You may have noticed that after running the cookiecutter command for the instance and the data model, there was a note for checking out some of the TODOs. You can run the following command in each code repository directory to see a summary of the TODOs again:

$ grep --color=always --recursive --context=3 --line-number TODO .

Let’s have a look at some of them one-by-one and explain what they are for:

  1. Creating a requirements.txt: This file is used for pinning the Python dependencies of your instance to specific versions in order to achieve reproducible builds when deploying your instance. You can generate this file in the following fashion (note, this is only for the instance and not the data model):

    $ cd my-repository/
    $ workon my-repository-venv
    (my-repository-venv)$ pip install --editable .
    (my-repository-venv)$ pip install pip-tools
    (my-repository-venv)$ pip-compile
    
  2. Python packages require a MANIFEST.in which specifies what files are part of the distributed package. You can update the existing file by running the following commands:

    (my-repository-venv)$ git init
    (my-repository-venv)$ git add --all
    (my-repository-venv)$ pip install --editable .[all]
    (my-repository-venv)$ check-manifest --update
    
  3. Translations configuration (.tx/config): You might also want to generate the necessary files to allow localization of the instance in different languages via the Transifex platform:

    (my-repository-venv)$ python setup.py extract_messages
    (my-repository-venv)$ python setup.py init_catalog -l en
    (my-repository-venv)$ python setup.py compile_catalog
    

    Ensure project has been created on Transifex under the my-repository organisation.

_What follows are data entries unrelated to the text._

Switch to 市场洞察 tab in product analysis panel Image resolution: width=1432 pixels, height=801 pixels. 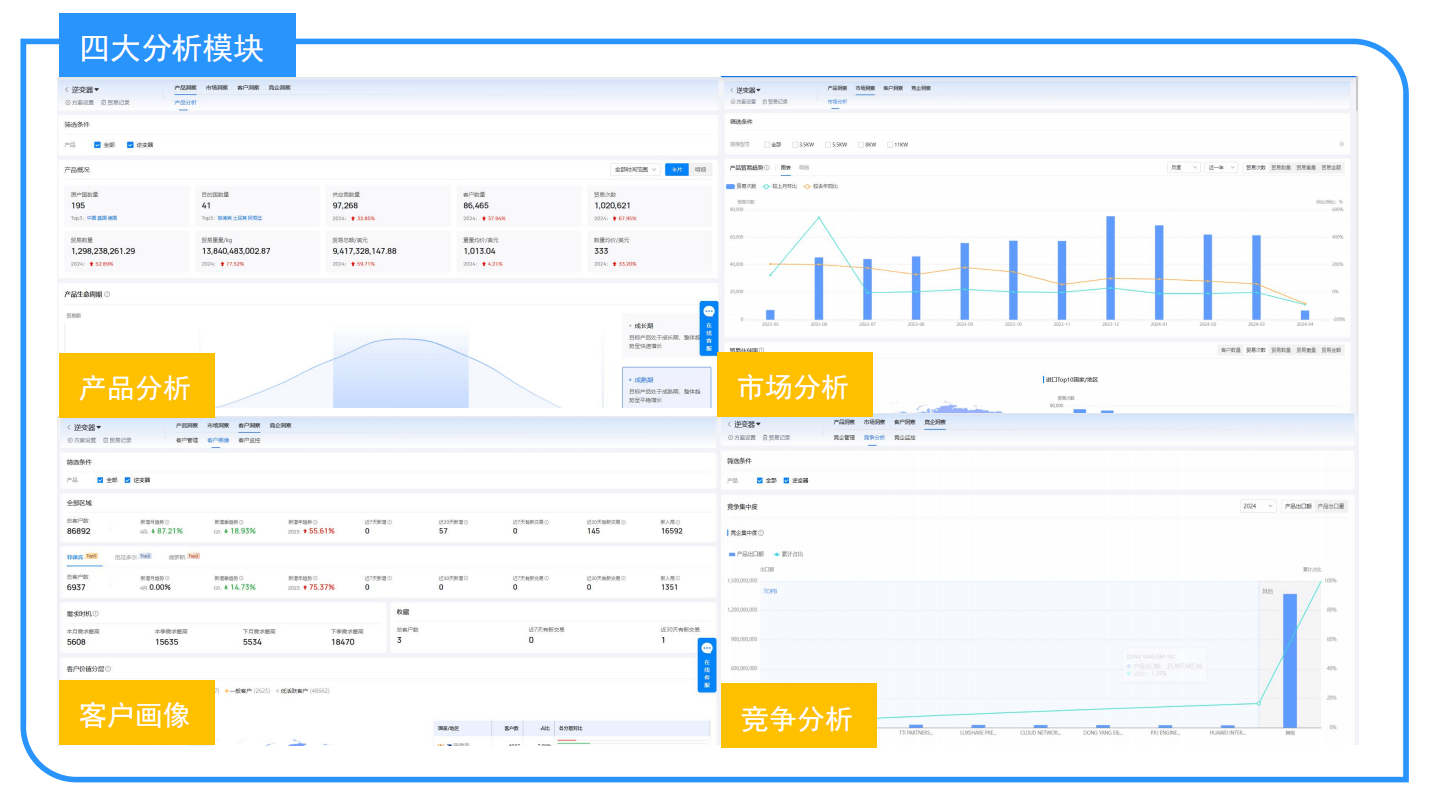[x=216, y=88]
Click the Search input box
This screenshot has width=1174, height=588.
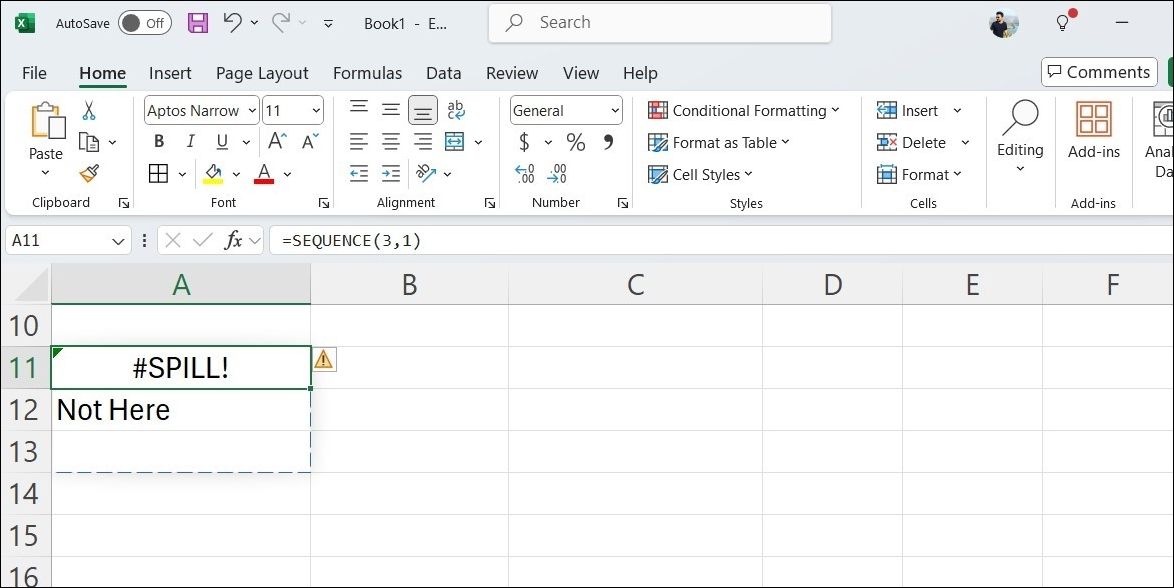[660, 23]
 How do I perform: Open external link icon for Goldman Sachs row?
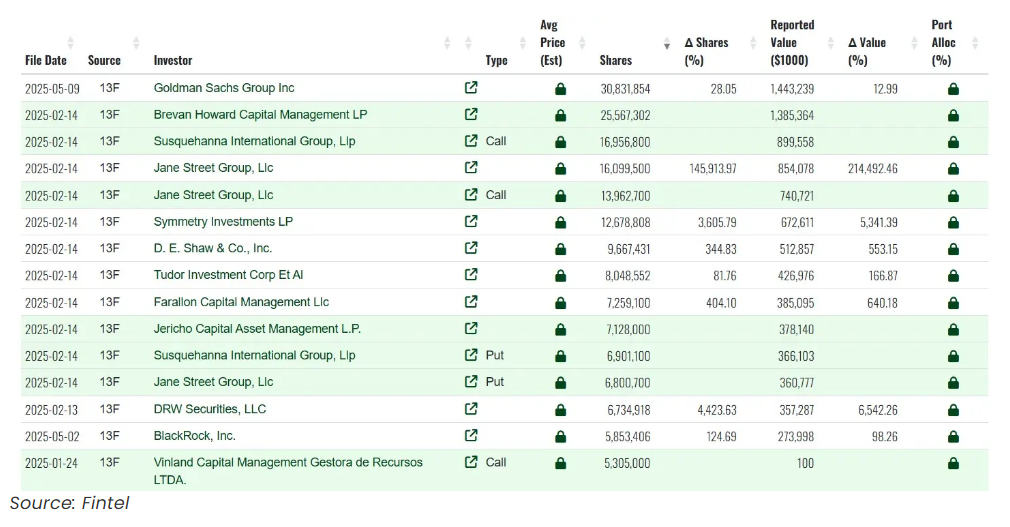471,88
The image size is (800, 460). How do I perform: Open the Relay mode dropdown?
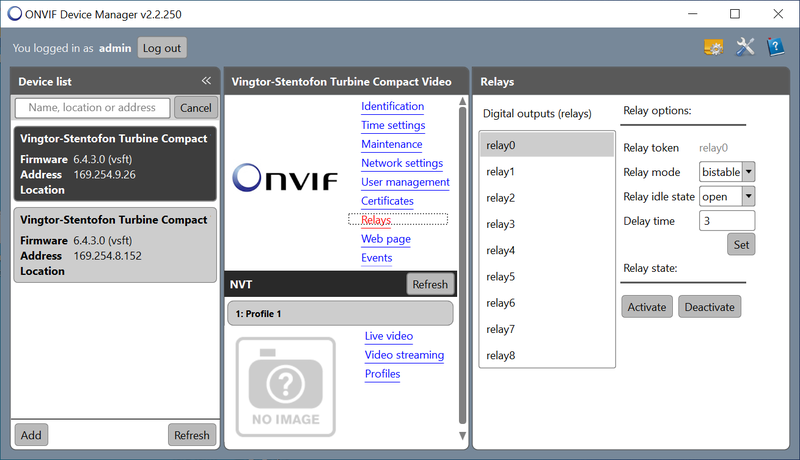[749, 172]
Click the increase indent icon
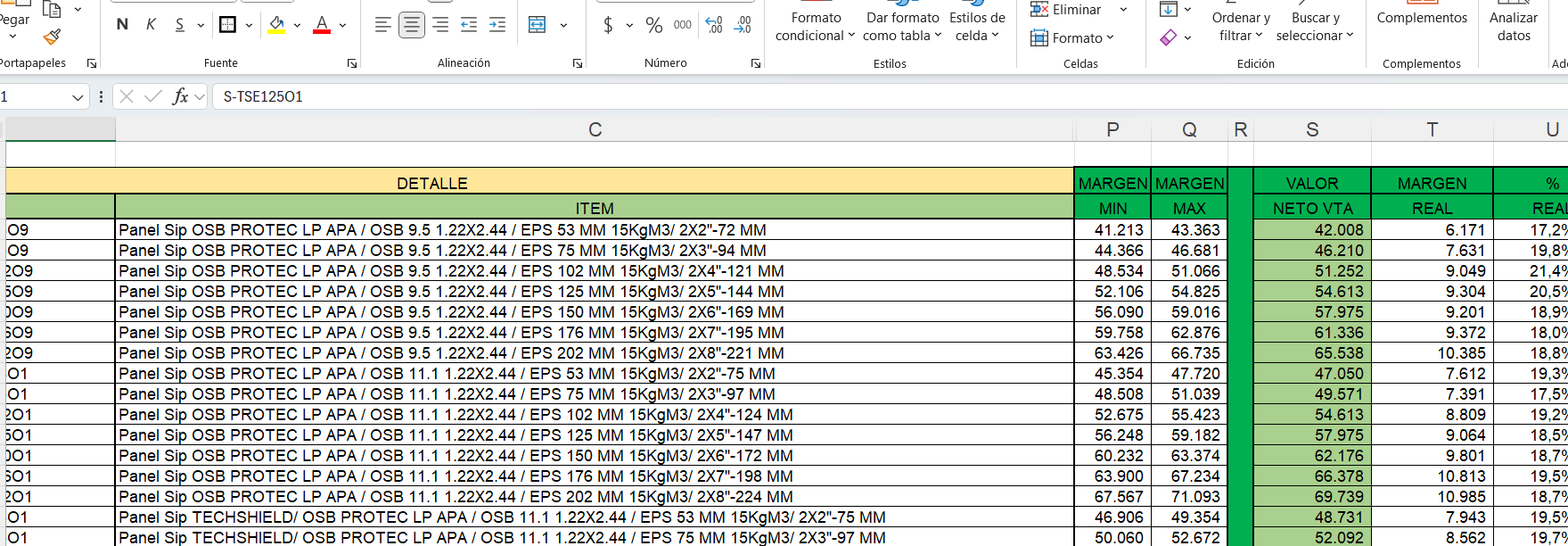 [497, 25]

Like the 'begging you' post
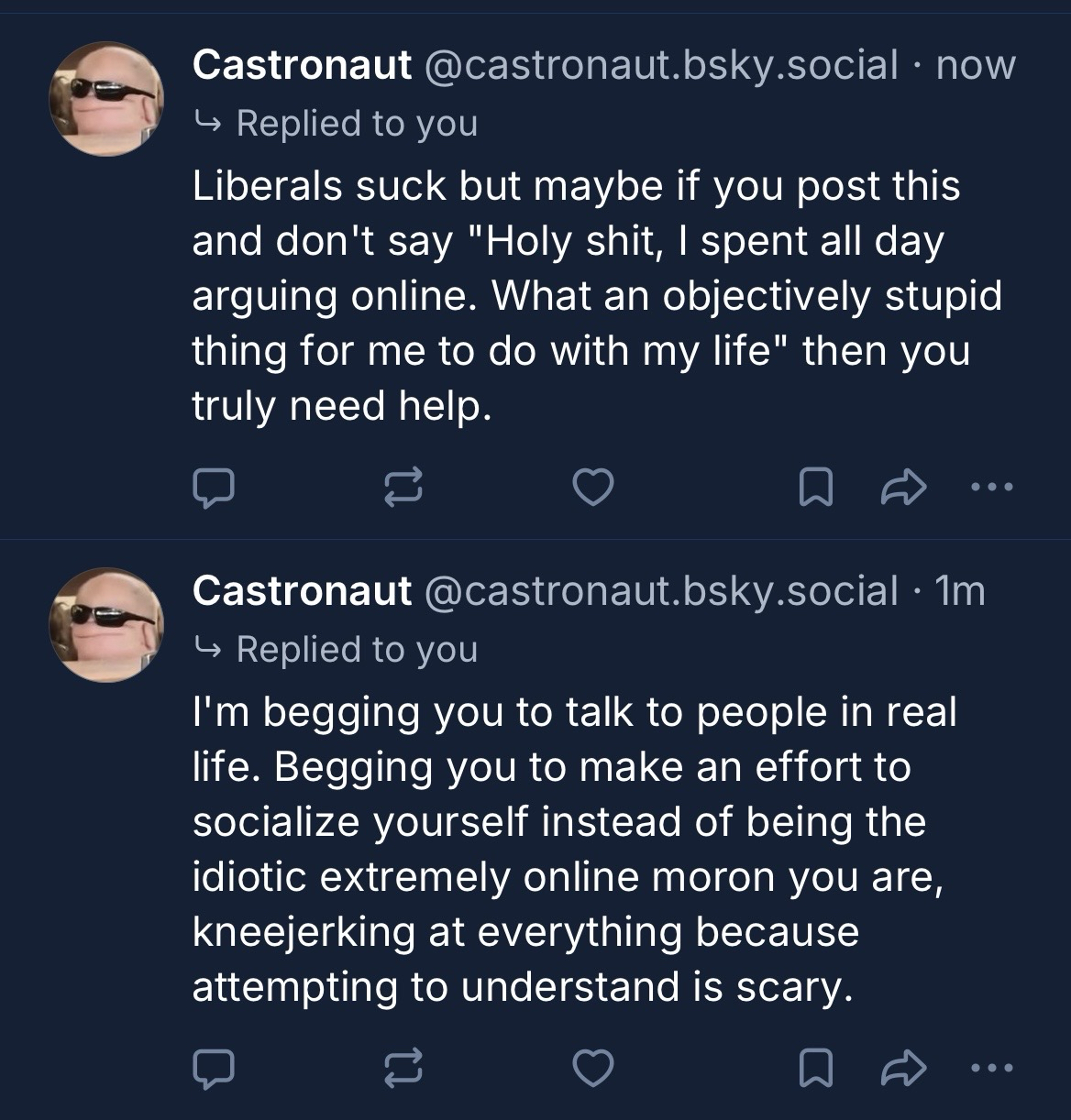click(x=592, y=1067)
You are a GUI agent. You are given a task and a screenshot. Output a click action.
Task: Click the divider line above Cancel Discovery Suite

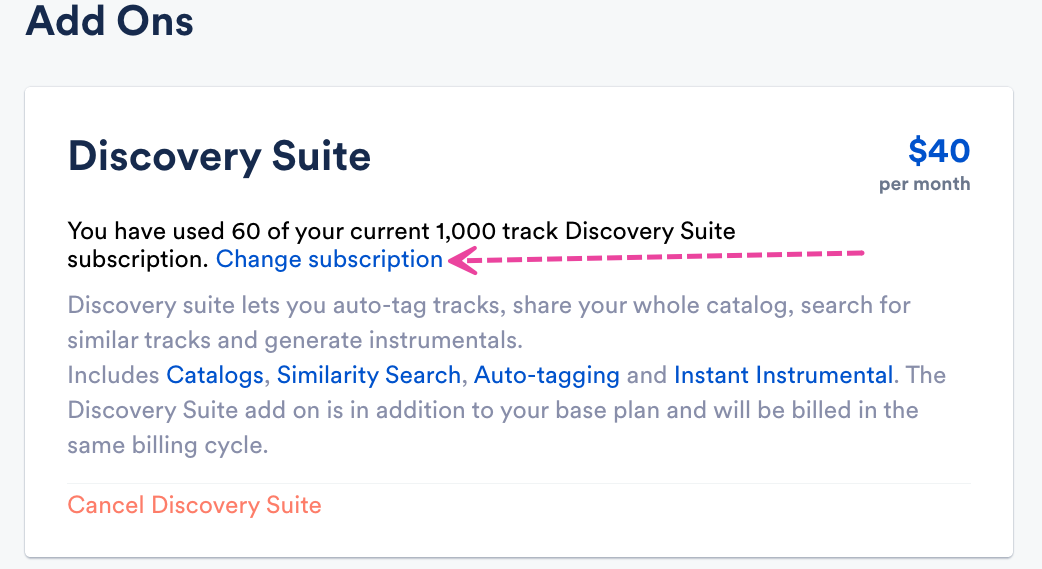coord(520,484)
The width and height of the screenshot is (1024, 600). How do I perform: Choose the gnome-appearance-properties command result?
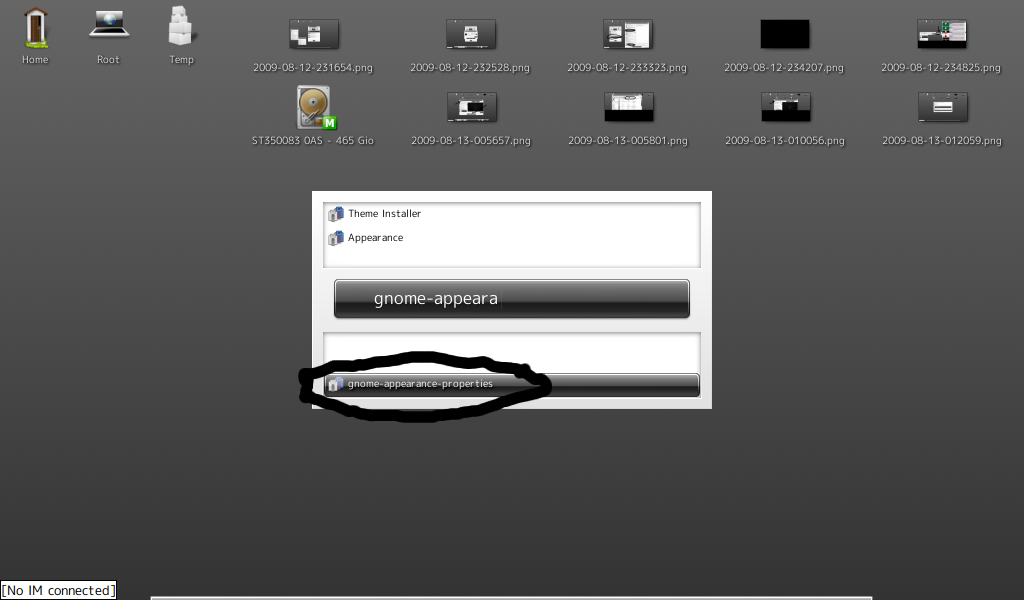coord(420,384)

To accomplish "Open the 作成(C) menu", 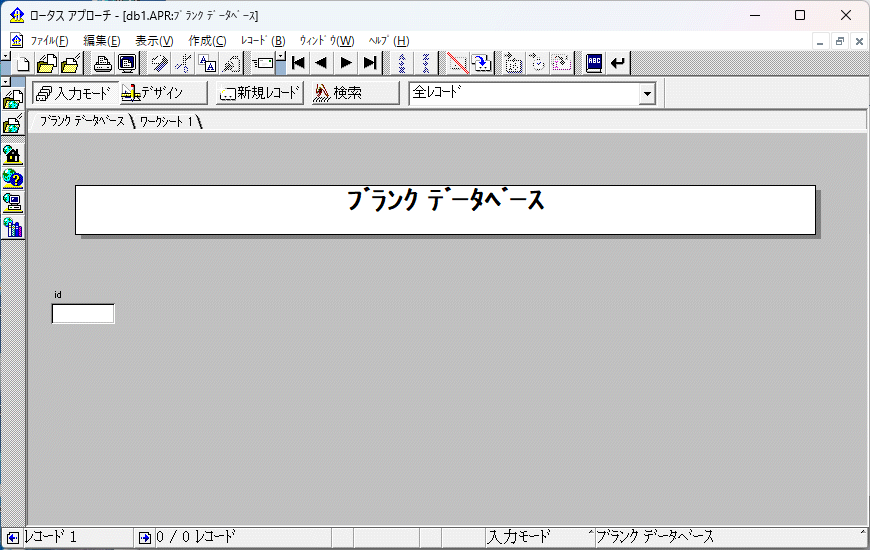I will pyautogui.click(x=207, y=41).
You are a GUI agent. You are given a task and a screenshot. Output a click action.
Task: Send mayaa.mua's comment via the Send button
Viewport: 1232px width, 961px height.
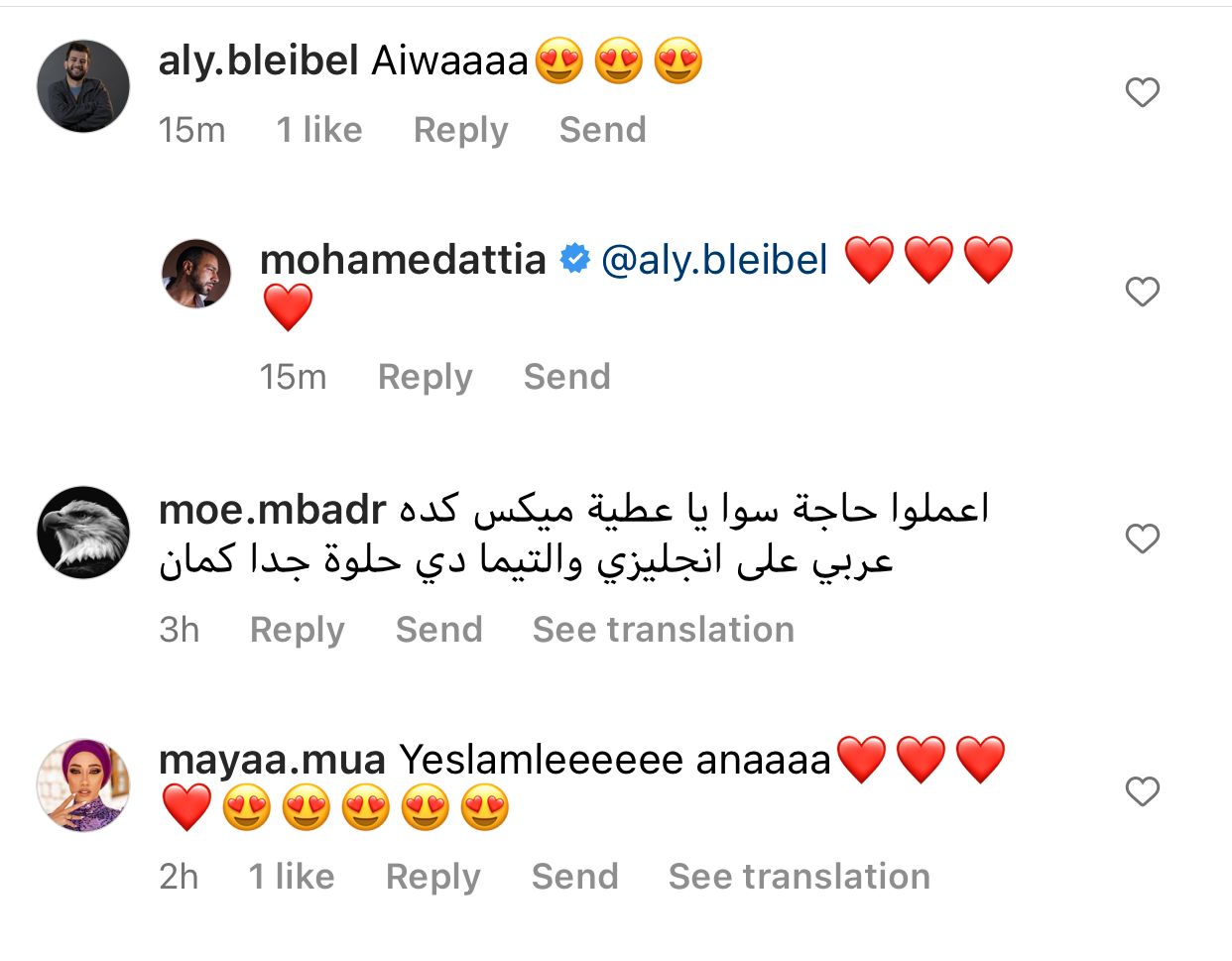click(x=574, y=877)
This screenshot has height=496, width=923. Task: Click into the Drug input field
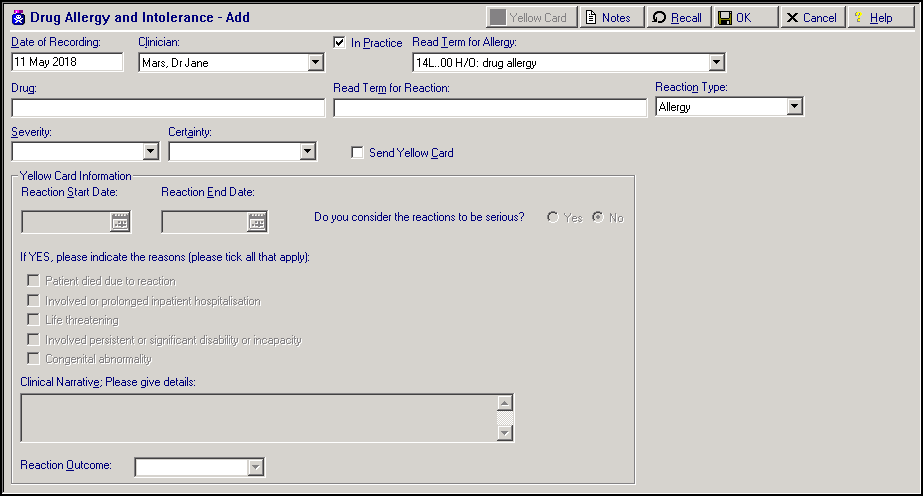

    Install the transifex-client

    (my-repository-venv)$ pip install transifex-client
    

    Push source (.pot) and translations (.po) to Transifex:

    (my-repository-venv)$ tx push --skip --translations
    

    Pull translations for a single language from Transifex

    (my-repository-venv)$ tx pull --language en
    

Testing

In order to run tests for the instance, you can run:

# Install testing dependencies
$ workon my-repository-venv
# The following makes sure you have the tests dependencies installed
# if you already installed the instance via .[all] you can skip this install
(my-repository-venv)$ pip install --editable .[tests]
(my-repository-venv)$ ./run-tests.sh  # will run all the tests...
# ...or to run individual tests
(my-repository-venv)$ pytest tests/ui/test_views.py::test_ping

Documentation

In order to build and preview the instance’s documentation, you can run the setup.py build_sphinx command:

$ workon my-repository-venv
# The following makes sure you have the docs dependencies installed
# if you already installed the instance via .[all] you can skip this install
(my-repository-venv)$ pip install --editable .[docs]
(my-repository-venv)$ python setup.py build_sphinx

Open up docs/_build/html/index.html in your browser to see the documentation.